Task: Every line below needs to be transcribed without alteration, and no image may be carried over.

[[ Given entries open ]]

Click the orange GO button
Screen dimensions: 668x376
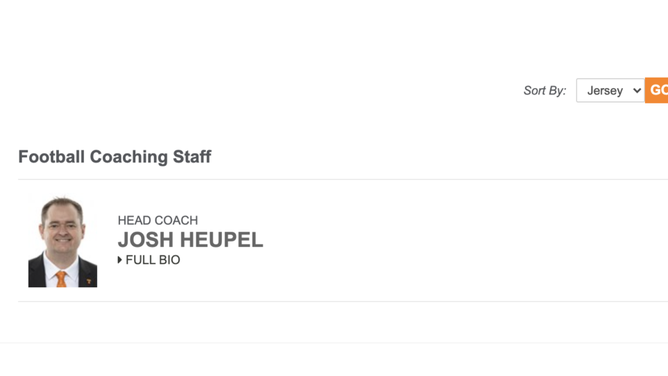tap(656, 90)
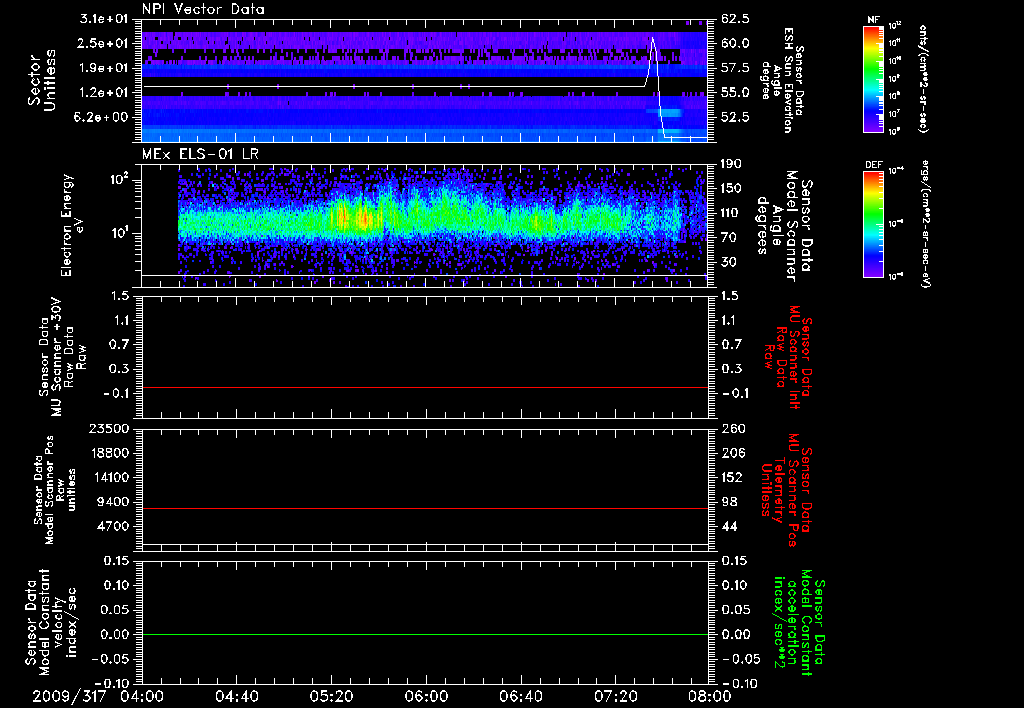Select the 08:00 time axis label
1024x708 pixels.
[x=711, y=696]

[[ Given entries closed ]]

Solution:
Click the orange GO button
Screen dimensions: 668x376
tap(656, 90)
Select the 08:00 time axis label
1024x708 pixels.
[x=711, y=696]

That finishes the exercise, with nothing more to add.